Your task: Find each line in the entries below that contains the string "Where", matching case exactly, and copy those lines out in full.

Entries taken from a collection:
BEGIN

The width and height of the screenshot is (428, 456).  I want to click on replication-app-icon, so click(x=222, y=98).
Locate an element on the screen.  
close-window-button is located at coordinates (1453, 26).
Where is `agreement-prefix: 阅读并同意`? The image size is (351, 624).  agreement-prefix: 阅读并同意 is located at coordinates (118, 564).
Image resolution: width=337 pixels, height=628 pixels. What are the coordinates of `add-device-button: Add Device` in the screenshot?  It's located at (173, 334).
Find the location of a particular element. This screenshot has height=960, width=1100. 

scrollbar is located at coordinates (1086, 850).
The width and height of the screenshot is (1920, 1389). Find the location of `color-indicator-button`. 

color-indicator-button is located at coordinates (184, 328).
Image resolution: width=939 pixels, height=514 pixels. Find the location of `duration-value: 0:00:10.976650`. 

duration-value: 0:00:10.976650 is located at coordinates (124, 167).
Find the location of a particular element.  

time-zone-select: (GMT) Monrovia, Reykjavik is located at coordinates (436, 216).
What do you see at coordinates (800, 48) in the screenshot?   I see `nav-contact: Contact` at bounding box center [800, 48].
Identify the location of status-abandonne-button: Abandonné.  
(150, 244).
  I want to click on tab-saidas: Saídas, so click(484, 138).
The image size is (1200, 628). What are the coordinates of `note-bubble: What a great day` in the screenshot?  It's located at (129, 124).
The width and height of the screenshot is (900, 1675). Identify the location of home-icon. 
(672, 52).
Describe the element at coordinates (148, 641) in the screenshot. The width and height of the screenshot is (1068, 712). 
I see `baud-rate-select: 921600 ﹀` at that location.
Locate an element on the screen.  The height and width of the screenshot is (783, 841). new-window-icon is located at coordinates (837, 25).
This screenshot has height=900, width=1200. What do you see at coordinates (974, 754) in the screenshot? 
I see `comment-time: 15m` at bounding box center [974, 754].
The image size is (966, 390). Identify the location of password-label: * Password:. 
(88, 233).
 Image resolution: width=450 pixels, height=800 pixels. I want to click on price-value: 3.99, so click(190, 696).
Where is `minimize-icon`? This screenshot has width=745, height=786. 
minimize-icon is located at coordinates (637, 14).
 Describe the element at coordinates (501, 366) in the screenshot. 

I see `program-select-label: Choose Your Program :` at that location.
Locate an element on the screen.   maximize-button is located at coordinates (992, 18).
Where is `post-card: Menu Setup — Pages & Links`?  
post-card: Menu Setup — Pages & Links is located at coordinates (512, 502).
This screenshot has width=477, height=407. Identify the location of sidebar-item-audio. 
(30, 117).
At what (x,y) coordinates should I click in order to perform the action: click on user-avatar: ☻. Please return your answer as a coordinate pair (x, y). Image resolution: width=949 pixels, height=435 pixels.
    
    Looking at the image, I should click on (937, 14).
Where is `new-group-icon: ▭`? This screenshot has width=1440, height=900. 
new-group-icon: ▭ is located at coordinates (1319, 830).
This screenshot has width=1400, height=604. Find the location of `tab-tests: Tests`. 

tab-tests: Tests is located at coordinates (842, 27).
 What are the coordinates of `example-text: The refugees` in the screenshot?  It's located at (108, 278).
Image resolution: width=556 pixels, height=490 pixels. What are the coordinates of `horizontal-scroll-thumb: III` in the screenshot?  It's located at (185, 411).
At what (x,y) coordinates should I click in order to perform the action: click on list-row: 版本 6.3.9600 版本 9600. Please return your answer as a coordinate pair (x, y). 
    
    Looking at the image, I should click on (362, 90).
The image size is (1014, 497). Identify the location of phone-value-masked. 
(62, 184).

END

Answer to the exercise:
Where is `agreement-prefix: 阅读并同意`? The image size is (351, 624).  agreement-prefix: 阅读并同意 is located at coordinates (118, 564).
Where is `minimize-icon`? This screenshot has width=745, height=786. 
Where is `post-card: Menu Setup — Pages & Links`?  
Where is `new-group-icon: ▭`? This screenshot has width=1440, height=900. 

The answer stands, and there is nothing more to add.